Let $f(x)=x^2-kx$ and $g(x)=x^3-kx$, $k\in\mathbb{R^+}$ be two real valued functions such that for a rational number $\alpha$, $f(\alpha)$ and $g(\alpha)$ both are rational numbers.
Find the range of values that $k$ can take.
My Attempt
If $k=1$ then given condition is trivially true.

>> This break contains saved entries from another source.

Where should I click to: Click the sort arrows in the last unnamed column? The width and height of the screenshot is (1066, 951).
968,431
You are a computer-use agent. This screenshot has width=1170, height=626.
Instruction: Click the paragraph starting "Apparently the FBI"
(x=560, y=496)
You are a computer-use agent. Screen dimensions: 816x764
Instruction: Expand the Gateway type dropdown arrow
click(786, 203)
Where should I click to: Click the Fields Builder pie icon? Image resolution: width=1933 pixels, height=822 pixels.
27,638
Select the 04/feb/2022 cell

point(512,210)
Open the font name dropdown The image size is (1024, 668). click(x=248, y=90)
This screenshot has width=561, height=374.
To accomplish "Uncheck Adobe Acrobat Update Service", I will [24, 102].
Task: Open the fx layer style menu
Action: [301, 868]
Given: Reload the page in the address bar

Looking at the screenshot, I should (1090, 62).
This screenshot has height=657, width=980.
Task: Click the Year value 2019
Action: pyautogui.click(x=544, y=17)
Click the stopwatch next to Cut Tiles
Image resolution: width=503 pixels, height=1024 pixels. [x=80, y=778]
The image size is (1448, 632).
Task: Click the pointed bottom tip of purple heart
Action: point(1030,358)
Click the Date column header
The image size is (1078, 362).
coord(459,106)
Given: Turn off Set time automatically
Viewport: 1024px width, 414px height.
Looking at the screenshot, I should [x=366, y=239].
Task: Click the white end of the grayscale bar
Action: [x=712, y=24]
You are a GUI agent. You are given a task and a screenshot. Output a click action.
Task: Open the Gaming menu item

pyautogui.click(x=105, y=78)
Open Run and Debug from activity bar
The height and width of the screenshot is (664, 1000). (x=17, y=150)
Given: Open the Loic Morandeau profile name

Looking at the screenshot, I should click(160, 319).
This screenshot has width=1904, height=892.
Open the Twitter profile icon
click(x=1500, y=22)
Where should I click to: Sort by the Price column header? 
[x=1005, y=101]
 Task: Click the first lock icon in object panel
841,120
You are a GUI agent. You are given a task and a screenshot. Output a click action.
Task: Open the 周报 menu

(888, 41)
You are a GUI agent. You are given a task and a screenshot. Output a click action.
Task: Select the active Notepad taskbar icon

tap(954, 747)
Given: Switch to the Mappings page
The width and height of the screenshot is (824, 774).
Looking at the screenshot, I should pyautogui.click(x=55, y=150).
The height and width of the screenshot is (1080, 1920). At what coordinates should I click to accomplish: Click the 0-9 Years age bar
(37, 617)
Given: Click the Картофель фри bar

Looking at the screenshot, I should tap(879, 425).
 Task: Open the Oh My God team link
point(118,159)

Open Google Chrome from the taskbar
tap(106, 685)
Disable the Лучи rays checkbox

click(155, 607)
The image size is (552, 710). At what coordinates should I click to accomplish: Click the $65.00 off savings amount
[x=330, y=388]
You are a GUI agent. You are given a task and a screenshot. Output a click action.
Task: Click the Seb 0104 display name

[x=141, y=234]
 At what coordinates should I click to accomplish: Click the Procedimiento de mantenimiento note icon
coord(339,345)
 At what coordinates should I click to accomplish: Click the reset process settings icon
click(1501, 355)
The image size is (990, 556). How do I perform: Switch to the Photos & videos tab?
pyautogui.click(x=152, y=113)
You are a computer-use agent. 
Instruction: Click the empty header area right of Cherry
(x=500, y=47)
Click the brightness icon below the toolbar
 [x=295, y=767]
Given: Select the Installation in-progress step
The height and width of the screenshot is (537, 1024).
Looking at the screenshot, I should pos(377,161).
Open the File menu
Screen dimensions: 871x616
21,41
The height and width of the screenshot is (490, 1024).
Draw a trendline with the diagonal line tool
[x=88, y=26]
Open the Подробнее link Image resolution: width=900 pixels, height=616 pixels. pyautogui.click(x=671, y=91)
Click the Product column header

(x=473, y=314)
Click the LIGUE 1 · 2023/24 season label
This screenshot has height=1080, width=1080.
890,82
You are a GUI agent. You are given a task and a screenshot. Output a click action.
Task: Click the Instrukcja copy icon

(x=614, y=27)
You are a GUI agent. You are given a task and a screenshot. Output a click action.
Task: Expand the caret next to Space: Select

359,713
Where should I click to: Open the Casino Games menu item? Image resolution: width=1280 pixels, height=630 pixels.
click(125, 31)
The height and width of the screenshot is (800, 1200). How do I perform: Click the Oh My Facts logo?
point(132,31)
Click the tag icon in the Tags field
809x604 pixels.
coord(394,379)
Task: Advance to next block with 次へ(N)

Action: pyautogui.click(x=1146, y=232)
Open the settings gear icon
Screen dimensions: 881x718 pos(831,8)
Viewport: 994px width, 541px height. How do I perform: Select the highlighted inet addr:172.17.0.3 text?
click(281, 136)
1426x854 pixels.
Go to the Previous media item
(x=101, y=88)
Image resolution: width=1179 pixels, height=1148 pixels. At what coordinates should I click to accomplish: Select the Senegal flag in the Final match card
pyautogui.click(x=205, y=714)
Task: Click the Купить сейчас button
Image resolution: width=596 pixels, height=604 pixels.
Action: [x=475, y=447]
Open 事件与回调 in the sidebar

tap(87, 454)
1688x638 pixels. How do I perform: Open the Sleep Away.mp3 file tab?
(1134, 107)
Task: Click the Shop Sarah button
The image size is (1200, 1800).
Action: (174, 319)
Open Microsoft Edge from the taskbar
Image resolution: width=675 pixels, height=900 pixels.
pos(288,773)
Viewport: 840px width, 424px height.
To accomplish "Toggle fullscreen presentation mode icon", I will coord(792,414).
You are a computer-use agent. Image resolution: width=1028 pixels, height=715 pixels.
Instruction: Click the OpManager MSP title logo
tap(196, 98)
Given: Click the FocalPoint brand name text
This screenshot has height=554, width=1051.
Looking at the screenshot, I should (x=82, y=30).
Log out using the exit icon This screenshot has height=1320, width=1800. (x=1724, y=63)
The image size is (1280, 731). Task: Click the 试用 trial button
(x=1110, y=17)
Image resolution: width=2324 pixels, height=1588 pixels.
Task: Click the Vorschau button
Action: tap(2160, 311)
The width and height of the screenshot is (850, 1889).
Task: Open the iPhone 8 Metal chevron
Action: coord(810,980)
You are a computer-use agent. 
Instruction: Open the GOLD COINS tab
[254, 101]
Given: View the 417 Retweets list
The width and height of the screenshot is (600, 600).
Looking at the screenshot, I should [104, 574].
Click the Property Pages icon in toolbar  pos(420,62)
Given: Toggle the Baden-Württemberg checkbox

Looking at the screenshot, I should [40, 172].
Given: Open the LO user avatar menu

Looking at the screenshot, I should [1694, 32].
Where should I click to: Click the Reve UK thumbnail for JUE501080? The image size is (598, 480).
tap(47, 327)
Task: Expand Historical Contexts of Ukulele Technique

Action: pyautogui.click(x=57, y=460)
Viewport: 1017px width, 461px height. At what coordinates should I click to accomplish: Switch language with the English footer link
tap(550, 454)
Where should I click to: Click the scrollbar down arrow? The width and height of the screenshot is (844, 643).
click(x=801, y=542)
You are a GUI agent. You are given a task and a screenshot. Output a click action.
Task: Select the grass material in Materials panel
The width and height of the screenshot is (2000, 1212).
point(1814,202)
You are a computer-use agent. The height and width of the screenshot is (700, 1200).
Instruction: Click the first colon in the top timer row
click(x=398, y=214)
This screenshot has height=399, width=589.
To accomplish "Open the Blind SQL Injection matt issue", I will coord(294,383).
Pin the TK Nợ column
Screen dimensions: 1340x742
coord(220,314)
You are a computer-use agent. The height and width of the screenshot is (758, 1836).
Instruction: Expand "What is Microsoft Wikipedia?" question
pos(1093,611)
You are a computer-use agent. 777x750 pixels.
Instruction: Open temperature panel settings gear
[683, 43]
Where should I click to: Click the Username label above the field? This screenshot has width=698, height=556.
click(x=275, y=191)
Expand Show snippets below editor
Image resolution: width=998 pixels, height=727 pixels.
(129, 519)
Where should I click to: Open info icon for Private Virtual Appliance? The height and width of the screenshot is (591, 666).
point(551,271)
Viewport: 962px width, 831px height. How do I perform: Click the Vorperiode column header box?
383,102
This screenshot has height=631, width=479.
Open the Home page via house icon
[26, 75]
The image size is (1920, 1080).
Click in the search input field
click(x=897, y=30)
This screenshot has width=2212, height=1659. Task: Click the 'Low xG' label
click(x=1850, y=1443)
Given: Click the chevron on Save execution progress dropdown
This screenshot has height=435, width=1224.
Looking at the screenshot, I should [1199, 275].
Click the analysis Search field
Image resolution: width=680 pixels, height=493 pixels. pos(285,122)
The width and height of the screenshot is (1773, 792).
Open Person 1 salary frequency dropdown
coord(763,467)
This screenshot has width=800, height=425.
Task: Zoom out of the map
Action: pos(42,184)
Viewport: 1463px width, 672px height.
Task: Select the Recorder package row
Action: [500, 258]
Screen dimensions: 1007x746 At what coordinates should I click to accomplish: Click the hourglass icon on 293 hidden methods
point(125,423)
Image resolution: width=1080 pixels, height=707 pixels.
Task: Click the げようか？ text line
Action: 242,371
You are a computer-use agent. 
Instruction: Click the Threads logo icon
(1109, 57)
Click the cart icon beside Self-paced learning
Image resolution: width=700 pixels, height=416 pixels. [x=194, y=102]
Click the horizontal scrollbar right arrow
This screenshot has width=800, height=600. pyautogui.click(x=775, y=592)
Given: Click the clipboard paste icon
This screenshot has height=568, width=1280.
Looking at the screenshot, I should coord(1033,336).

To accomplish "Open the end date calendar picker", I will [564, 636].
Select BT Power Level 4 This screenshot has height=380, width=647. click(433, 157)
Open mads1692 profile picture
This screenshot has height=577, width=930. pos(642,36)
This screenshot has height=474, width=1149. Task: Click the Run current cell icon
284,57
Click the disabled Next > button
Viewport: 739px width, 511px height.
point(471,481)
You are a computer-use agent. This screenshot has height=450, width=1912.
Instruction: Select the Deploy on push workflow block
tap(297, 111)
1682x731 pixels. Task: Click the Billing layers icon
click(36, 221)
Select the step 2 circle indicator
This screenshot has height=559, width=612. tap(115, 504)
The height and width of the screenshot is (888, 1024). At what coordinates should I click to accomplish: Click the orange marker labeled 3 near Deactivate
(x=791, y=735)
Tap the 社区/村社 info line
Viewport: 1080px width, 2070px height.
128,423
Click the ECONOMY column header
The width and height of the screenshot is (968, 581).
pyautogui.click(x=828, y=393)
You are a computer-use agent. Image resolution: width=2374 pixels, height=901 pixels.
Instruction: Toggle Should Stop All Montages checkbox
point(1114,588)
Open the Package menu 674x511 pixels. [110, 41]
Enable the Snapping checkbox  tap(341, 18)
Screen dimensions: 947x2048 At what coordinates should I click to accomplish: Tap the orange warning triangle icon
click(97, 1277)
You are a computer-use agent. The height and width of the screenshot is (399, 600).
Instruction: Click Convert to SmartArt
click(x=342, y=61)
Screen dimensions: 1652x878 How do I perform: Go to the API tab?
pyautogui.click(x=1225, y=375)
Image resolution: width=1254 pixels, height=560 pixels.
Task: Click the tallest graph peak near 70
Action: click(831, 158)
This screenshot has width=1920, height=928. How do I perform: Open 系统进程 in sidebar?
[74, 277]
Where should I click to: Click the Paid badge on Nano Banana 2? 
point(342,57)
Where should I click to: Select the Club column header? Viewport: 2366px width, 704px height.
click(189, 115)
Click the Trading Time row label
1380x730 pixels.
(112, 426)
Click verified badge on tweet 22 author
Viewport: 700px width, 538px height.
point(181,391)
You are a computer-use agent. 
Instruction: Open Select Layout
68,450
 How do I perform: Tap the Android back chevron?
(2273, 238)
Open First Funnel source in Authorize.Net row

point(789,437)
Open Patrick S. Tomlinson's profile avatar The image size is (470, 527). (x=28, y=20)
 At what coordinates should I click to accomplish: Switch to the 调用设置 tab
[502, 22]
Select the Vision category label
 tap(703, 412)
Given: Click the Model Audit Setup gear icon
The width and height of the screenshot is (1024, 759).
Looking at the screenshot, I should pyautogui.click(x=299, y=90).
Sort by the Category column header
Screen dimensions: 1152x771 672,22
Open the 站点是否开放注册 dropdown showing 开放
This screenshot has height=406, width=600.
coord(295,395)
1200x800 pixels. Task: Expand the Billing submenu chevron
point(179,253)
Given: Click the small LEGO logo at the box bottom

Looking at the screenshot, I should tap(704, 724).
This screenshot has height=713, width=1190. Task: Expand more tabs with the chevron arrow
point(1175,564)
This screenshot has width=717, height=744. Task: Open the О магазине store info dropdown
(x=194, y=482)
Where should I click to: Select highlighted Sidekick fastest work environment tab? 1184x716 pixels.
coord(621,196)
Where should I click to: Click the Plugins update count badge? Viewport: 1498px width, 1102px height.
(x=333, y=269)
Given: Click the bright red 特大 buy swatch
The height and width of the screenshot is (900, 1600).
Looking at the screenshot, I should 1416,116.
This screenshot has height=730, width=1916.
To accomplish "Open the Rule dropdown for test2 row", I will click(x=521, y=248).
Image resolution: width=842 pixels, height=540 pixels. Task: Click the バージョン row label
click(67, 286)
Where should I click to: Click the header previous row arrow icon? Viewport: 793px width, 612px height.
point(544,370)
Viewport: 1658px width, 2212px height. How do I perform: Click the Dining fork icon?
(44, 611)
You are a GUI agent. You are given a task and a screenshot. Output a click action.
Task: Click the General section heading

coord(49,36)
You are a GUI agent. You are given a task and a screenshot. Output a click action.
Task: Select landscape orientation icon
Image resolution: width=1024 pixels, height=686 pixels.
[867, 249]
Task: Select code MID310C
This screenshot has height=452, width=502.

But can there be other values.
If $m$ and $n$ be rational numbers such that $\alpha^2-k\alpha=m$ and $\alpha^3-k\alpha=n$.
This would imply that $k$ is rational since $\alpha,m$ and $n$ are all rational
Also by eliminating $k$, we have $\alpha^2(\alpha-1)=n-m$.
But after this I reach some kind of dead end.
The statement is a bit unclear. I think that you are saying that for a fixed rational $\alpha$, we have $f(\alpha)$ and $g(\alpha)$ are both rational. Then what possible values of $k$ are there (depending possibly on $\alpha$)?
That is, we know only that
\begin{align} \alpha^2 - k \alpha &= a \in \mathbb{Q} \\ \alpha^3 - k \alpha &= b \in \mathbb{Q}. \end{align}
If $\alpha = 0$, then $k$ can be anything and this is uninteresting. Suppose now that $\alpha \neq 0$. Then we can divide by $\alpha$ and find
\begin{align} \alpha - k &= a' \in \mathbb{Q} \\ \alpha^2 - k &= b' \in \mathbb{Q}. \end{align}
The first equation tells us that $k = \alpha - a' \in \mathbb{Q}$, and thus $k$ must be rational. Clearly any rational $k$ suffices.
We gain no new information from $g$, and we conclude that $k$ can be any rational when $\alpha \neq 0$, and otherwise $k$ has no restrictions.